▶ **PASSAGE**:
□ □ □ □ □
DENVER (CN) – Eight injured Army veterans claim in court that the federal government denied their medical claims and “has standardized the practices of denying claims [from injured veterans] in a manner that is arbitrary, unsupported by its own guidelines and contrary to law.”
Lead plaintiff Dannie Fail claims the Army’s Servicemembers Group Life Insurance Traumatic Injury Protection (TSGLI) program, routinely denies benefits to injured veterans and forces them through an appeals process to get disability benefits.
Similar lawsuits have been filed across the country.
All eight plaintiffs say their injuries were certified by a medical professional.
The complaint does not detail the specific injuries each veteran suffered, but it does list the injuries that qualify them for TSGLI benefits: “There are nine categories of losses covered as follows: 1) Sensory losses, 2) Burns, 3) Paralysis, 4) Amputation, 5) Limb salvage, 6) Facial reconstruction, 7) Activities of daily living, 8) Inpatient hospitalization, 9) Coma/TBI [traumatic brain injury] combined with another injury.”
When injured vets seek coverage, the plaintiffs say, the United States “adds a criterion negating ADL [undefined] coverage where there can be adaptive behavior to accomplish the activity, even though the adaptive standard is not contained in the manual or guideline.”
All right plaintiffs say they followed the government’s requirements, including getting letters from independent doctors certifying that their “traumatic injuries” left them unable to work. All were denied benefits.
“(A)ny member who receives an adverse TSGLI decision may obtain judicial review in any United States District Court of competent jurisdiction,” the complaint states.
“In addition, even if administrative reviews were required of TSGLI applicants prior to initiating a lawsuit, doing so would be futile because it is certain that a TSGLI claim will be summarily denied on appeal for the reasons stated herein.”
Plaintiffs Danny Fail, Scott Buchholz, Christian Andersonn, John Zonta, Stacey Truax, Timothy Melson, Scott Philbrick, and Jedadiah Zillmer all live in Colorado.
Their lead counsel is L. Dan Rector of Colorado Springs.
□ □ □ □ □
▶ **EXERCISE DATA**:

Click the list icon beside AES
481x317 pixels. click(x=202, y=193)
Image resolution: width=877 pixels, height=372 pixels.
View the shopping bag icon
□ □ □ □ □
▶ **REQUIRED TASKS**:
- 1) Translate into Spanish this sentence from the article about the veterans' lawsuit: "All eight plaintiffs say their injuries were certified by a medical professional."
- 2) According to the article about the veterans' lawsuit, who is the plaintiffs' lead counsel?
The material placed after the article about the veterans' lawsuit is separate from it.

▶ **TASK-BY-TASK RESULTS**:
- 1) Los ocho demandantes afirman que sus lesiones fueron certificadas por un profesional médico.

- 2) L. Dan Rector of Colorado Springs.